Sinais de AVC e ataque isquêmico transitório (AIT)

AVC pode causar perda súbita de equilíbrio, alteração visual, queda de um lado da face, fraqueza de braço ou perna e fala enrolada ou incompreensível. Tempo é cérebro.

Evidência forte

Sintoma neurológico súbito exige atendimento imediato

O reconhecimento pelo método BE-FAST ajuda: equilíbrio, olhos/visão, face, braço, fala e tempo.

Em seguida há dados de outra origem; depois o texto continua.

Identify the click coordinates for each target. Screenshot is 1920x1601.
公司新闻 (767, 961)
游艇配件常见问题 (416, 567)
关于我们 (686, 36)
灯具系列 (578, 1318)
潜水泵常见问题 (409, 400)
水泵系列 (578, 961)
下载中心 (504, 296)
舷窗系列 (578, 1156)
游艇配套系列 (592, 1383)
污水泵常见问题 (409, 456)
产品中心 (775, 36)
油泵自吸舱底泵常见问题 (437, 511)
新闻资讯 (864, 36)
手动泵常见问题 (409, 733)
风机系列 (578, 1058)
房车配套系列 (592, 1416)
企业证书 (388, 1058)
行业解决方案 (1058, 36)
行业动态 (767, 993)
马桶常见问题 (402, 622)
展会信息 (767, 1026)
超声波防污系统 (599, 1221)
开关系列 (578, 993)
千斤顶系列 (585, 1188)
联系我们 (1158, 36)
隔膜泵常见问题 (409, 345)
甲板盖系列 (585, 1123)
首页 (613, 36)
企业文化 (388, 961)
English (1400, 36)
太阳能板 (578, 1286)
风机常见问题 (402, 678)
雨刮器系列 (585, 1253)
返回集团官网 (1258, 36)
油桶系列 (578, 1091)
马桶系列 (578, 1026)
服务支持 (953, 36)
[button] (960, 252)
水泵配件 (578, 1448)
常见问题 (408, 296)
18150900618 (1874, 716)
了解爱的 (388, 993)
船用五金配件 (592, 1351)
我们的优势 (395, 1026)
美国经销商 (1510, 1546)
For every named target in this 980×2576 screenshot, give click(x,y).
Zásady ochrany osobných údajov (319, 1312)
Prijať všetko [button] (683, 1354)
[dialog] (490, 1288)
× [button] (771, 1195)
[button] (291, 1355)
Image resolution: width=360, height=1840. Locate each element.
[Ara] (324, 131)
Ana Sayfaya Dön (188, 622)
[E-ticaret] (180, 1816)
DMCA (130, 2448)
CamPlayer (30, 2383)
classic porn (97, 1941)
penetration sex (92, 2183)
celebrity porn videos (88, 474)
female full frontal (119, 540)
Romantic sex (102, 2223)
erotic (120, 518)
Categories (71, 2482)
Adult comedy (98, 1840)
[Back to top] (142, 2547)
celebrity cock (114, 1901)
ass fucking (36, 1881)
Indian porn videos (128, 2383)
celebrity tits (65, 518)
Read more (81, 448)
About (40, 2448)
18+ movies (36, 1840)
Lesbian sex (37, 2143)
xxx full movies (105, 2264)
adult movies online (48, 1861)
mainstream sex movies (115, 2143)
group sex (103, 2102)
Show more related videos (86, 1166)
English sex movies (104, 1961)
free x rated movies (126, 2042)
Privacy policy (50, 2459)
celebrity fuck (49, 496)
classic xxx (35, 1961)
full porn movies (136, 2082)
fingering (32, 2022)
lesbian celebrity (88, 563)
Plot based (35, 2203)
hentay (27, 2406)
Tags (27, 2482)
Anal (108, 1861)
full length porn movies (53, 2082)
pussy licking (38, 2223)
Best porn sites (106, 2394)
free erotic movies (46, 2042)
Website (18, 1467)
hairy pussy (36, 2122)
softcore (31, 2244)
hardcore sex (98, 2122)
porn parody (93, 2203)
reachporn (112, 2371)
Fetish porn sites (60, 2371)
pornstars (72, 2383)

Anote quando a pessoa foi vista bem pela última vez e acione o SAMU 192. Não dirija se houver alternativa segura e rápida.

Evidência moderada

BE-FAST é triagem, não exame capaz de excluir AVC

Alguns AVCs apresentam tontura intensa, incoordenação, visão dupla, confusão ou outros déficits. Ausência de todos os sinais clássicos não elimina a possibilidade quando houve mudança neurológica súbita.

Evidência fraca

Sintomas vagos dias antes predizem um AVC futuro

Dor de cabeça, cansaço ou formigamento isolado têm muitas causas e, sem avaliação, não predizem AVC de maneira confiável. AIT é diferente: é um déficit neurológico focal súbito que melhora, mas continua sendo emergência.

Sem evidência clínica suficiente

Esperar passar, furar dedos ou oferecer remédio em casa

Essas condutas não tratam AVC e podem atrasar terapias dependentes do tempo. Mesmo que os sintomas desapareçam, a pessoa precisa de avaliação urgente por risco elevado de AVC após um AIT.

Referências principais
  1. American Heart Association/American Stroke Association. 2026 Guideline for Early Management of Acute Ischemic Stroke.
  2. American Stroke Association. Stroke Symptoms and BE-FAST.
  3. AHA Scientific Statement. Diagnosis, workup and risk reduction of transient ischemic attack, 2023.
  4. CDC. Signs and Symptoms of Stroke.

Revisão editorial concluída em 29 de agosto de 2026. A literatura pode mudar; as páginas serão revistas quando houver diretriz nova, alerta regulatório ou evidência capaz de alterar as conclusões.